## Passage shown:
··········

Sony 20x burners $24 at Newegg

Abray said:

OH I didn't know the MXDL ran off of 2 batteries. sorry guys

but thanks for all the help on the circuit!

so If I wanted to run the diode at 420 mA, then I would want a 2.97 resistor... lets just go with 3!
Another question. I've heard of the wattage of a resistor about twice. Can somebody explain that too?

Alex

Click to expand...

1.25 x current = wattage of resistor needed:

1.25 x 420 = .525 watts

you will be fine with half watt resistors, or the resistor that comes with the MXDL

regards,

amk

Gazoo said some are starting to come with 2.4 Ohm resistors. What are the resistors that are normally in the MXDL?

Cause I wouldn't want to use a 2.4 Ohm resistor as that would be giving the diode 520mA!!!

Abray said:

Gazoo said some are starting to come with 2.4 Ohm resistors. What are the resistors that are normally in the MXDL?

Cause I wouldn't want to use a 2.4 Ohm resistor as that would be giving the diode 520mA!!!

Click to expand...

they normally come with 3 ohms, sometimes with 2.4's

when you get yours, read off the line colors and input them here: http://samengstrom.com/nxl/3660/4_band_resistor_color_code_page.en.html to see it is 3 or 2.4

regards,

amk

ok I'll do that.

I have a glass lens and the MXDL on the way. And I should be earning 70 dollars pretty soon although when I do, I won't have a blu-ray anymore

I had potentiometer problems and the diode got fried

BUT I can do the blu-ray later!

amkdeath said:

2x  3.6 batteries = 7.2 volts  :-?

Click to expand...

Yes, but when they're full it's 4.2V each, which brings you to 8.4V when full and 6V when empty, which is a perfect range for the LM317 circuit..

3.6 is just the average voltage in the middle of this range, between full and empty.


It's similiar with Ni-MHs.. They're specified as 1.2V, but have 1.4V when full. Three should give you 3.6V, the same as a Li-Po, but when full, they give you 4.2V, again, the same as a Li-Po.. So in this case, the 1.2V is again the average voltage, in the middle of the range - 1.4V when full and 1V when empty...

··········

## Excerpted data:
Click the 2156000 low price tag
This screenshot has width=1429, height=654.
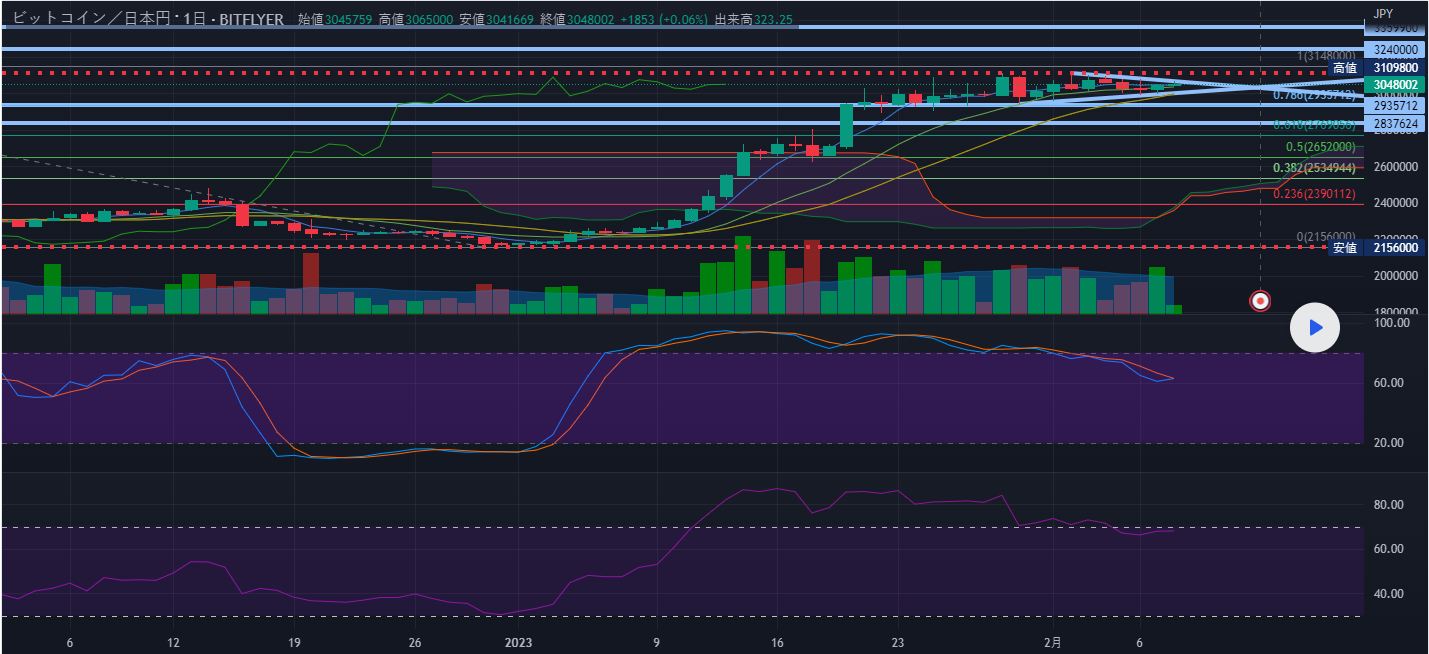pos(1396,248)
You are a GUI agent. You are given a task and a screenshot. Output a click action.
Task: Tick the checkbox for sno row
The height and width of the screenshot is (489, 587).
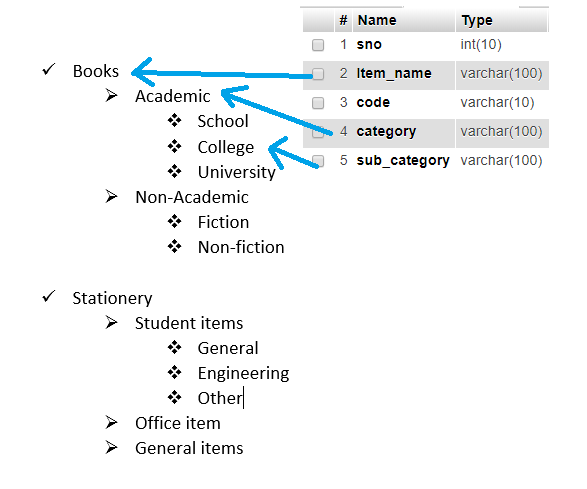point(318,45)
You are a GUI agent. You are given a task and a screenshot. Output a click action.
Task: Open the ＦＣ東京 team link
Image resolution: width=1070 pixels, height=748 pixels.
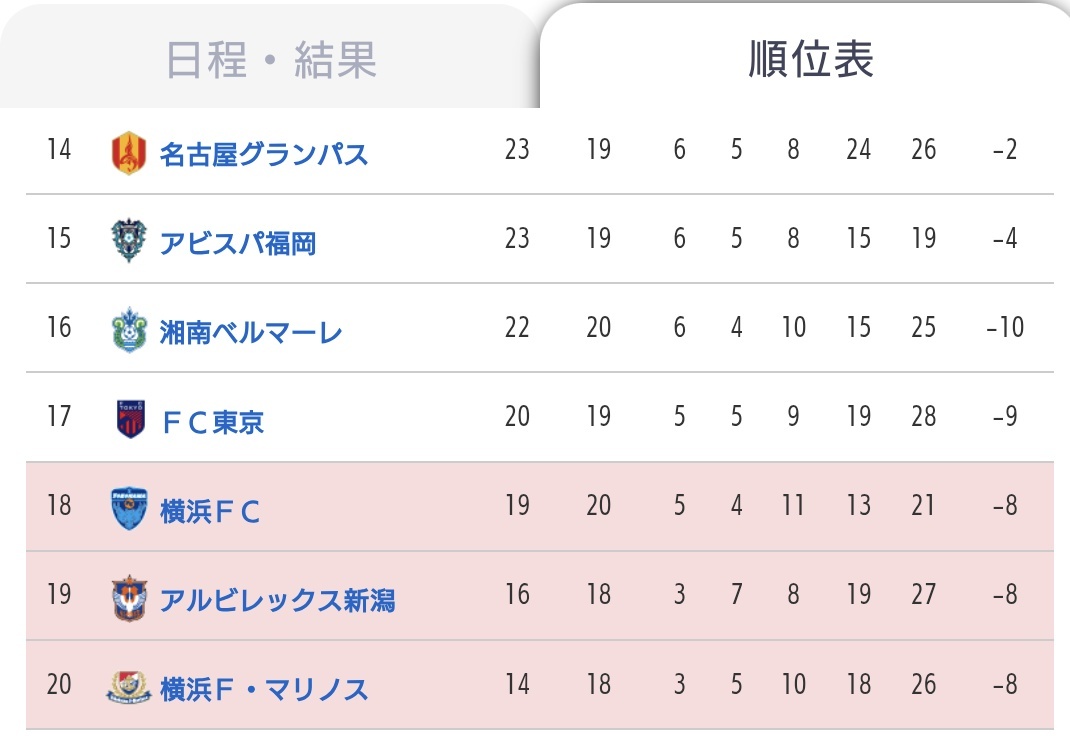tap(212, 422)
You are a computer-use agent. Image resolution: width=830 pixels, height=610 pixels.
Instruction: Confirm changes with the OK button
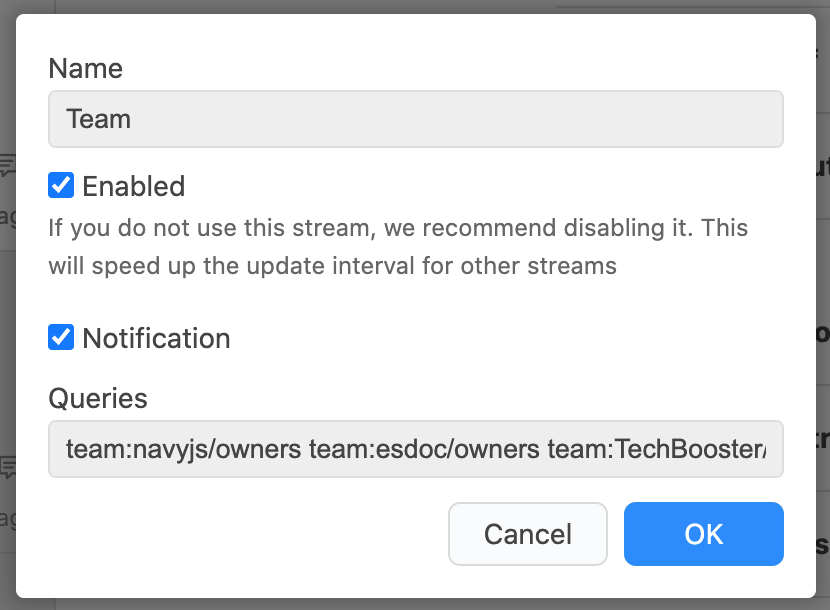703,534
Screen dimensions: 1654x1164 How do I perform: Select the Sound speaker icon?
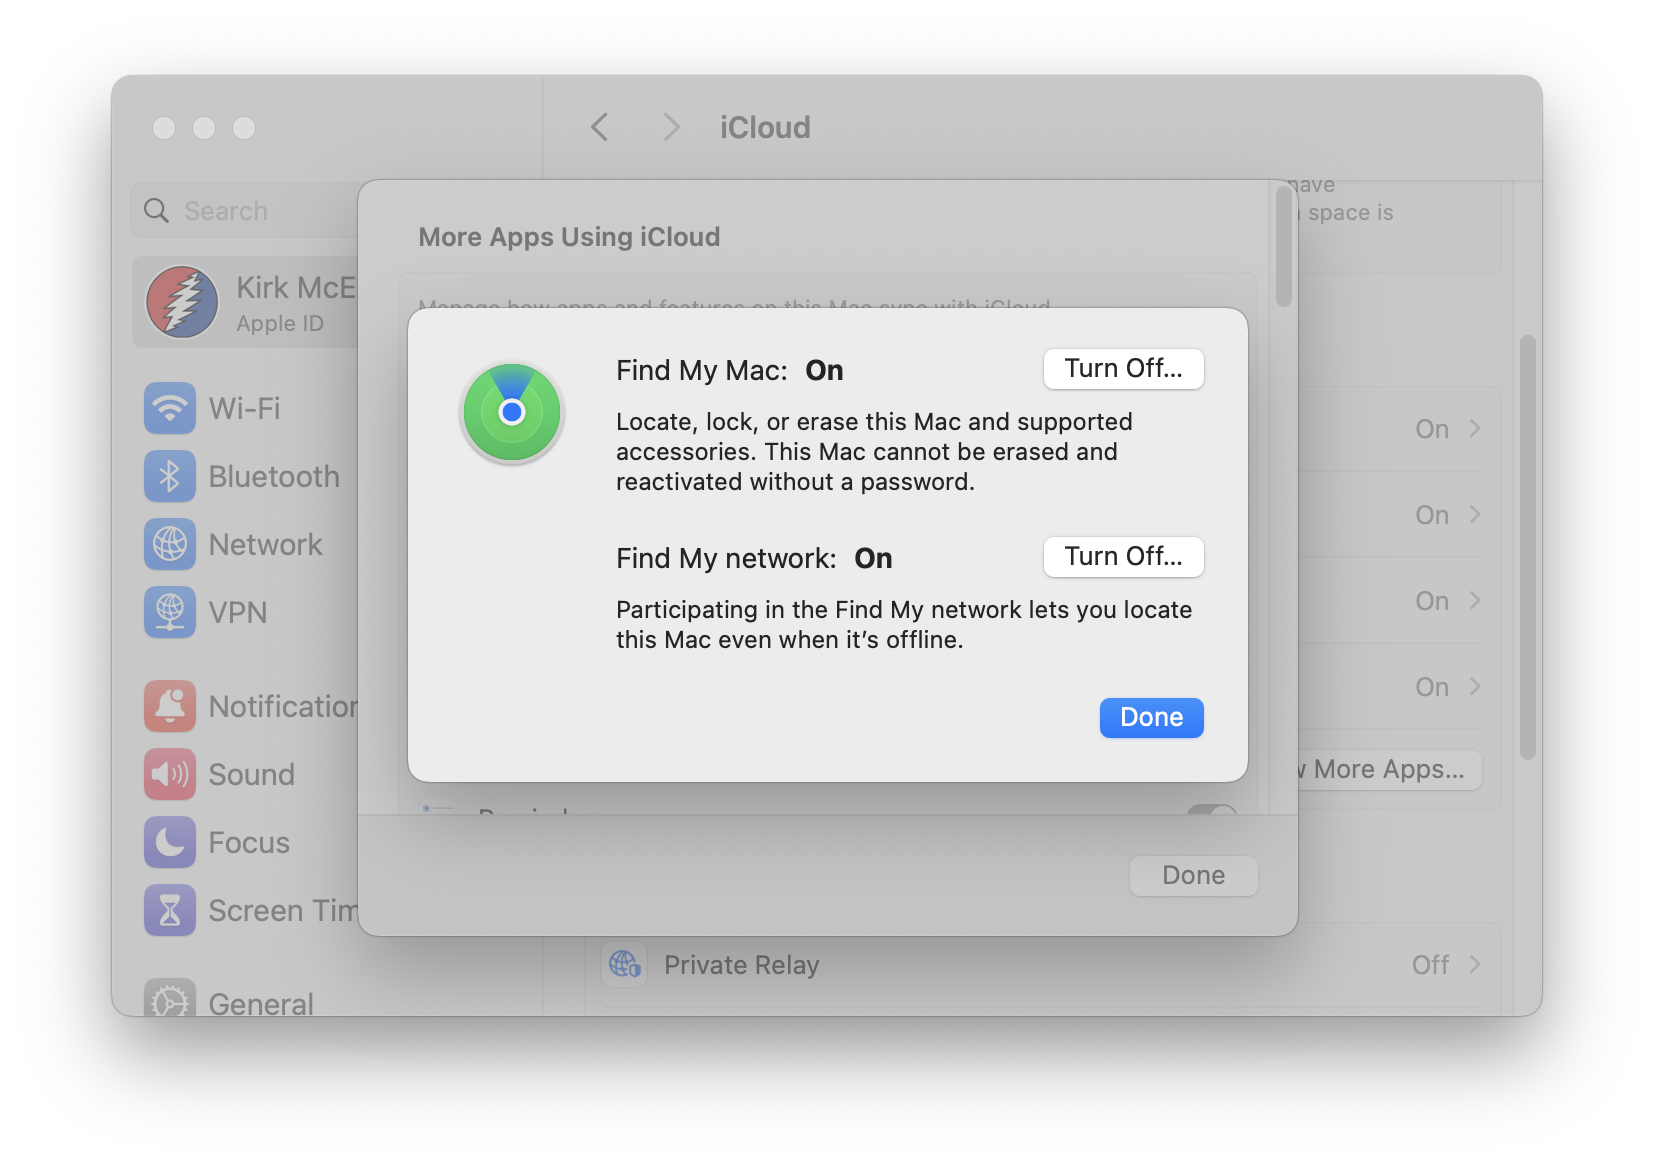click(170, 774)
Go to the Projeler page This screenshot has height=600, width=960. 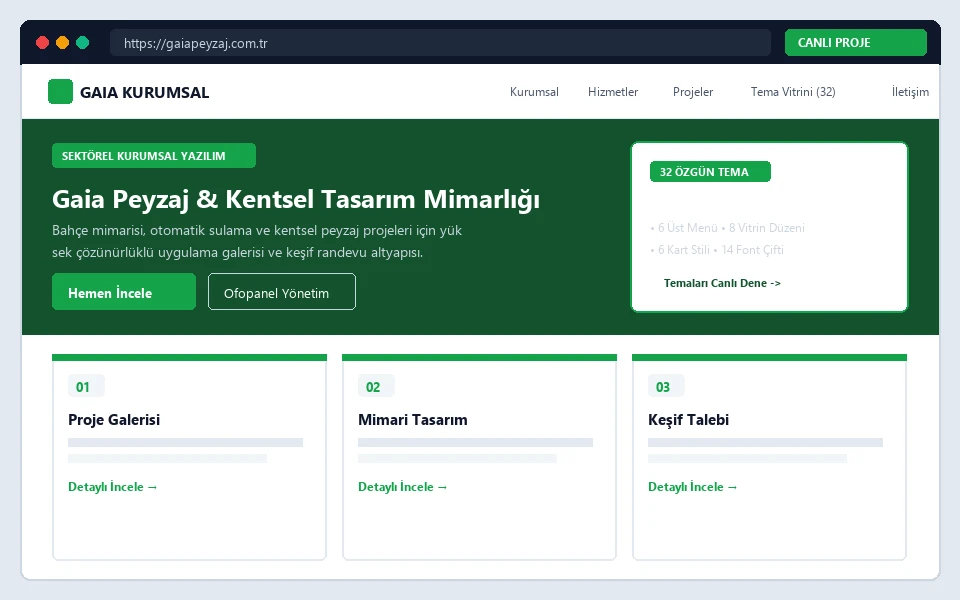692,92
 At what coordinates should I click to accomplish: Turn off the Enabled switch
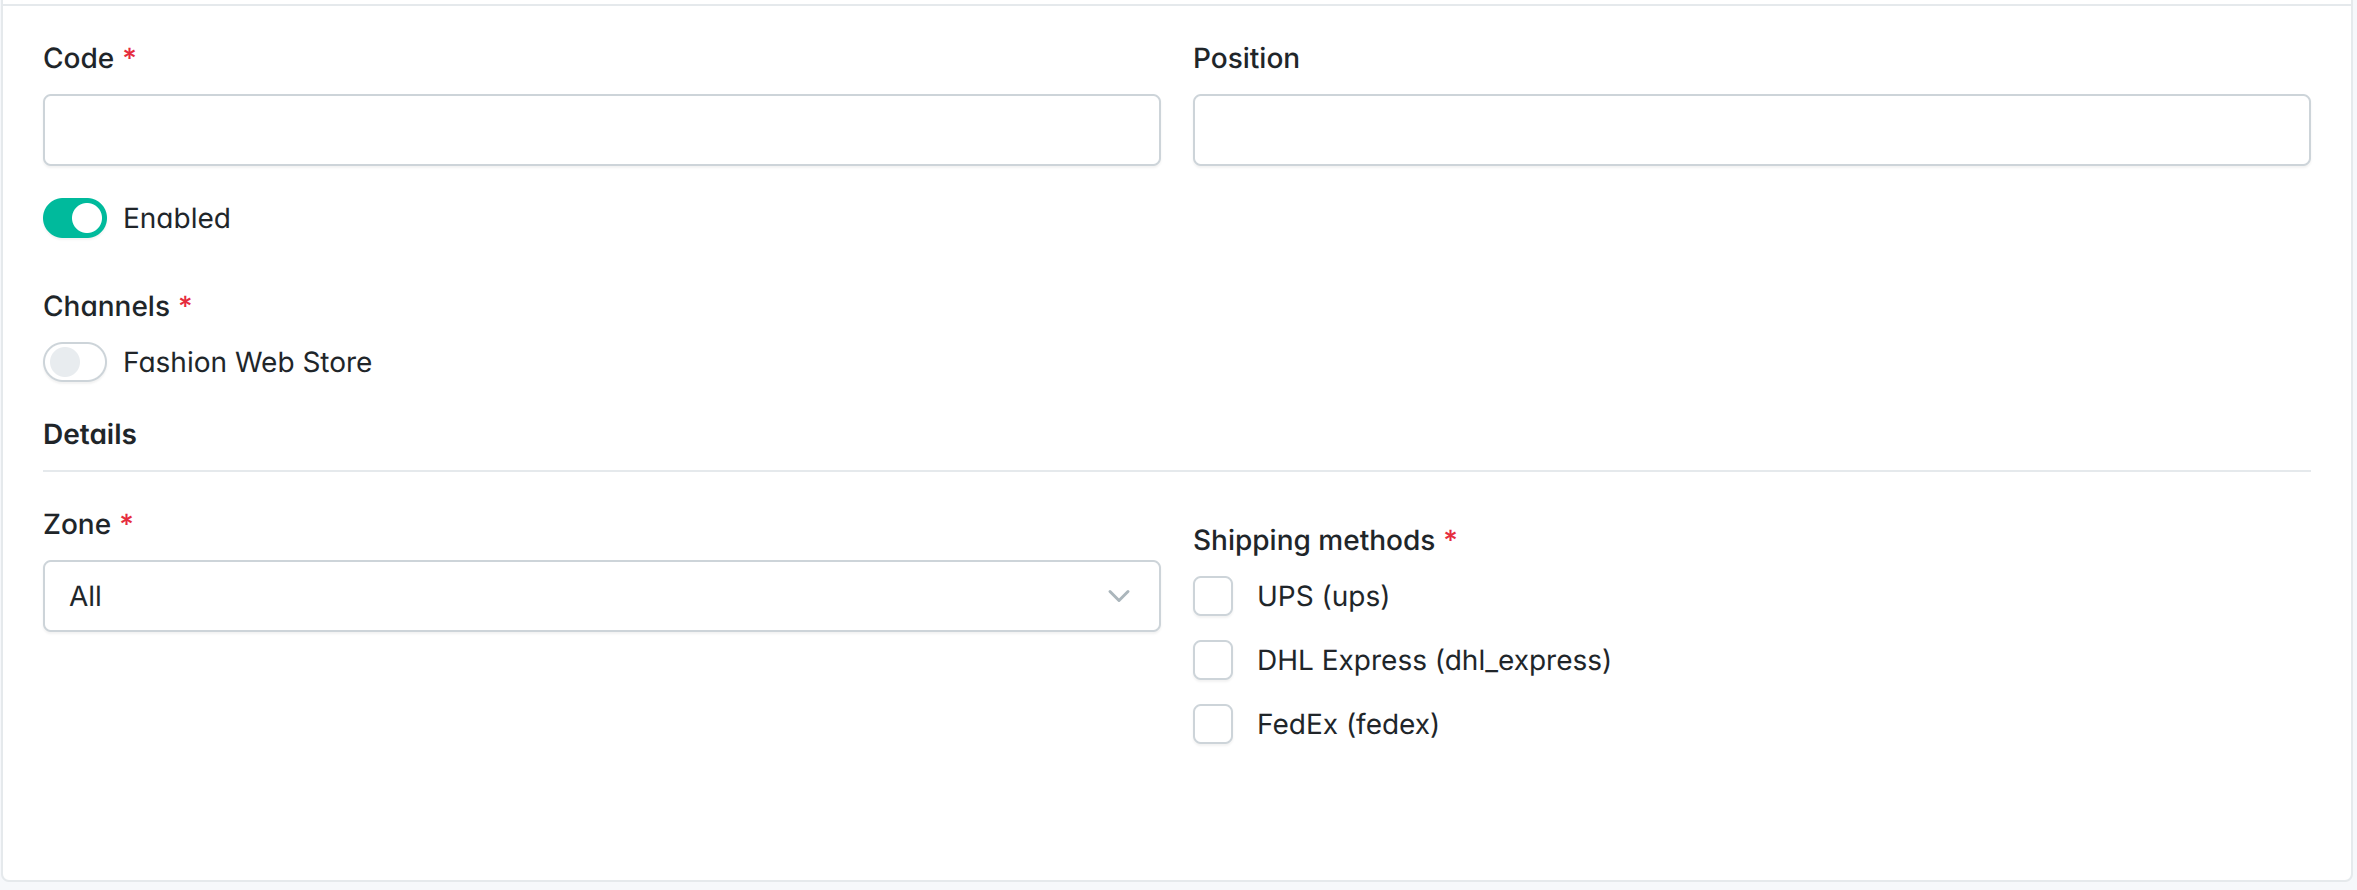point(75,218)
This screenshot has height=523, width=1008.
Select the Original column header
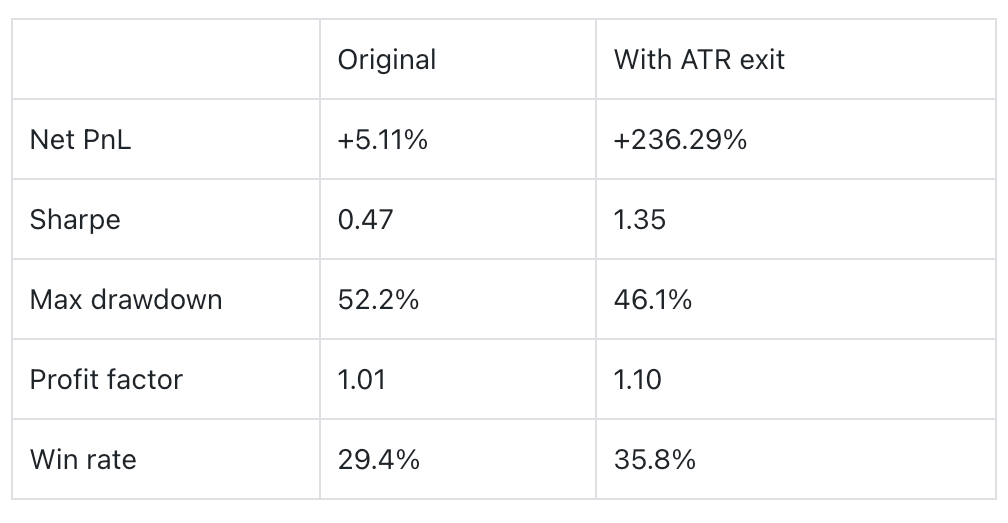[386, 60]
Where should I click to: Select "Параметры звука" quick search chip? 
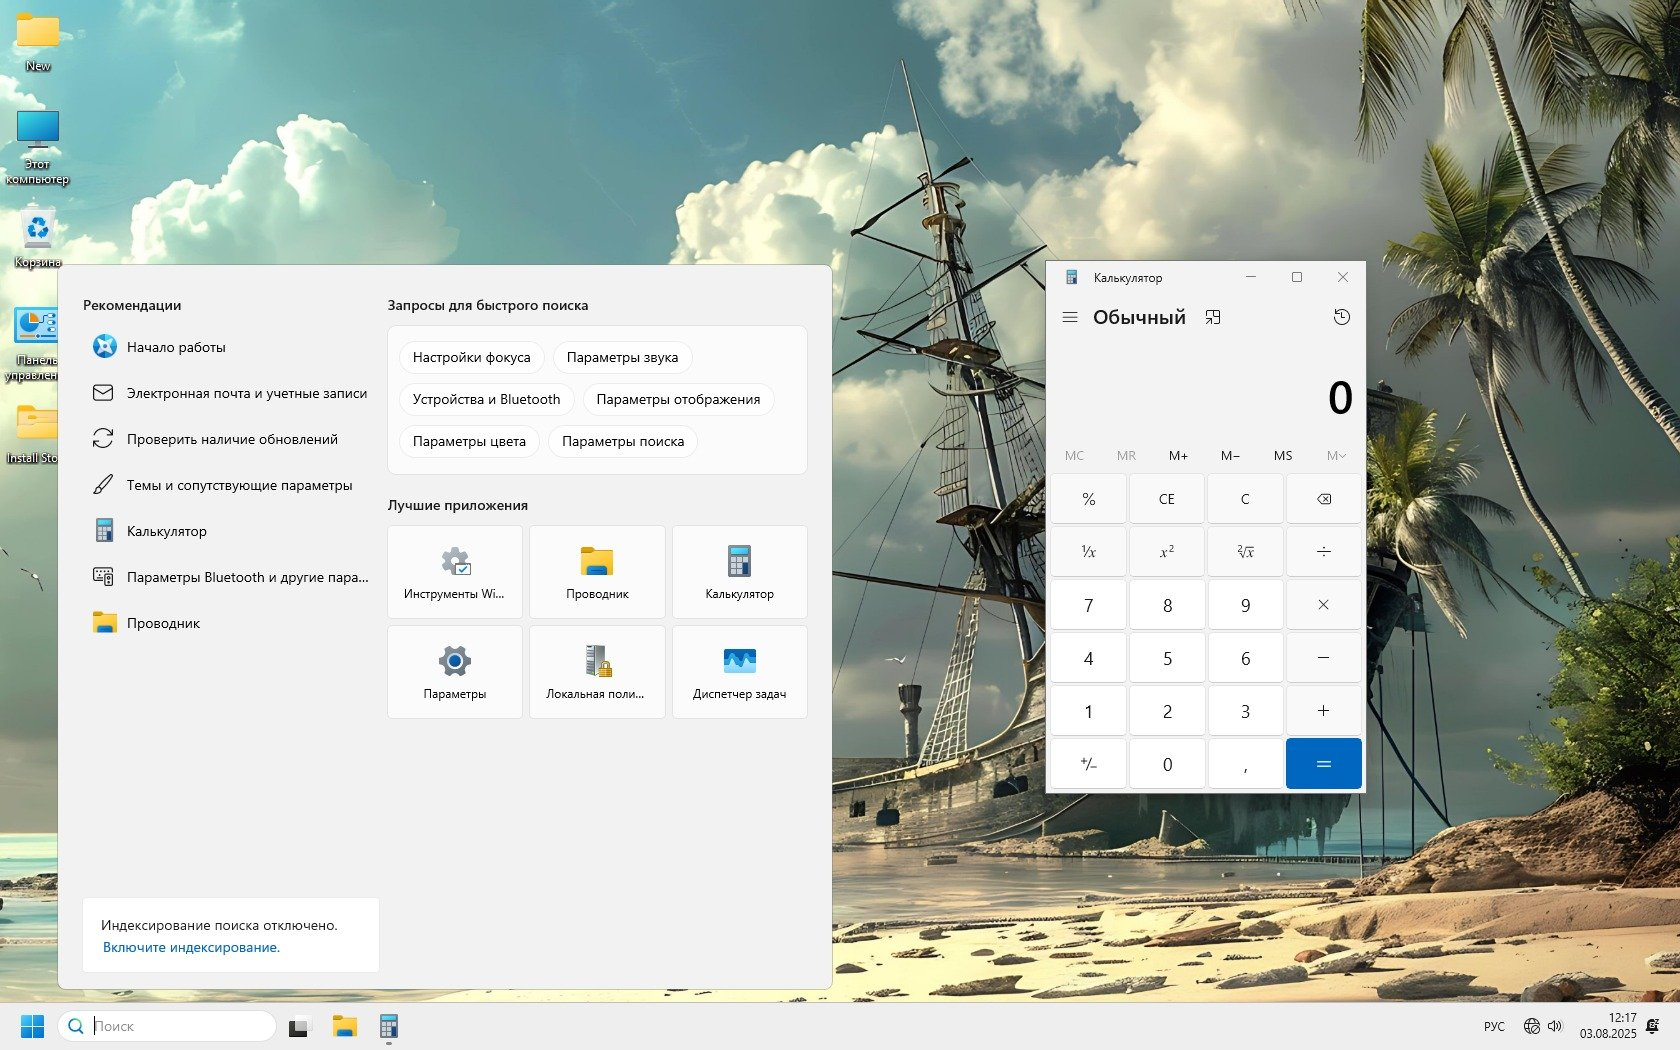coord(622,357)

··········

## Work to complete:
Using the forum thread, answer these:
1. What resistor value does the MXDL normally come with?
2. What is the voltage of each battery when full?
3. How much current would a 2.4 Ohm resistor give the diode?
Answer from the forum thread alone, not from the listing.

## Written response:
1. 3 ohms
2. 4.2V
3. 520mA